Oil
& Natural Gas Corpn. Ltd Vs. Engineering Mazdoor Sangh [2006] Insc 824 (20 November 2006)
Dr.Ar.
Lakshmanan & Altamas Kabir
WITH
CONT.PETN.NO.164/2006 IN CA 6607/2005 ALTAMAS KABIR, J.
When
the application being I.A.No.7/06 for revocation of the leave granted, filed by
the respondent-union, was taken up for hearing, the appeal itself was taken up
for disposal.
The
Oil & Natural Gas Corporation Ltd. (hereinafter referred to as 'the ONGC' )
is a public sector undertaking constituted under the Oil & Natural Gas
Commission Act to provide for production and sale of petroleum and petroleum
products. In order to achieve these objects, the ONGC carries out geological
and geophysical surveys for the exploration of petroleum. Such work of survey
is seasonal and is confined to the period between November each year and April
or May of the following year. The workload is far less during the monsoon
period and is generally referred to as the off season.
Every
year when such survey work or field season begins, the ONGC starts recruiting
casual/contingent/temporary workmen for specified periods and their service are
terminated at the end of the field season. Such practice appears to have been
continuing from the very inception of the ONGC in 1956. While in 1956, the ONGC
had a staff strength of 450 employees, in course of time the number increased
to about 25,000 employees by the year 1979. It has been stated that the
strength of the labour force has increased even further since then.
In
view of the aforesaid phenomenon relating to employment of seasonal workers,
the Engineering Mazdoor Sangh on behalf of its members who had been recruited
as such casual/contingent/temporary workmen, raised an industrial dispute in
the form of a demand for regularization of such workmen. The dispute was
ultimately referred by the Government of India to the Industrial Tribunal
(Central) at Vadodra (hereinafter referred to as 'the Tribunal'), being
Reference (ITC) No.6/1991. The following issue was referred to the Tribunal for
adjudication:- "Whether the demand of Engineering Mazdoor Sangh, Vadodra
that the employees employed in the ONGC, Western Region, Vadodra who have
completed 240 days or more in the Commission as casual/contingent/temporary be
regularized as permanent workman from the date of their engagement in ONGC,
with other consequential benefits, is justified? If yes, to what reliefs the
said workmen are entitled?" While the reference was pending, the union
filed a complaint under Section 33A of the Industrial Disputes Act, 1947 (hereinafter
referred to as the '1947 Act') being Complaint (ITC) No.5/1993 alleging that
the ONGC had started giving work to contractors in preference to the
casual/contingent/temporary workmen and had thus altered the terms of service
of the workmen and committed breach of Section 33 of the 1947 Act.

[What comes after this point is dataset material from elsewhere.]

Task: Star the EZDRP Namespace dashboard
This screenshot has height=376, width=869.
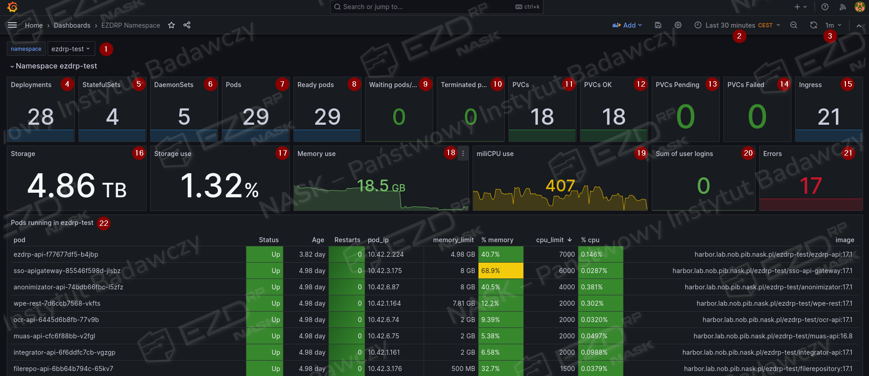Action: click(171, 25)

The said
complaint was tried by the Tribunal and by its award dated 30th October, 1993,
it held that it was not permissible for the Tribunal to examine whether the
work of the ONGC was seasonal or not or whether the ONGC had breached the terms
of service of the workmen by giving the work to contractors in preference to
the casual/contingent/temporary workmen. By the said order, the ONGC was also
directed to follow the principle of "last come first go" in case it
wanted to terminate the services of the casual/temporary workmen on the ground
that they had no work. In such case, the ONGC was required to obtain the prior
permission of the Tribunal under Section 33 (1) (a) of the 1947 Act.
Consequent
upon such order, the ONGC filed an application on 25th April, 1994 seeking permission to terminate the services of the
casual/temporary workmen mentioned in the list enclosed with the application.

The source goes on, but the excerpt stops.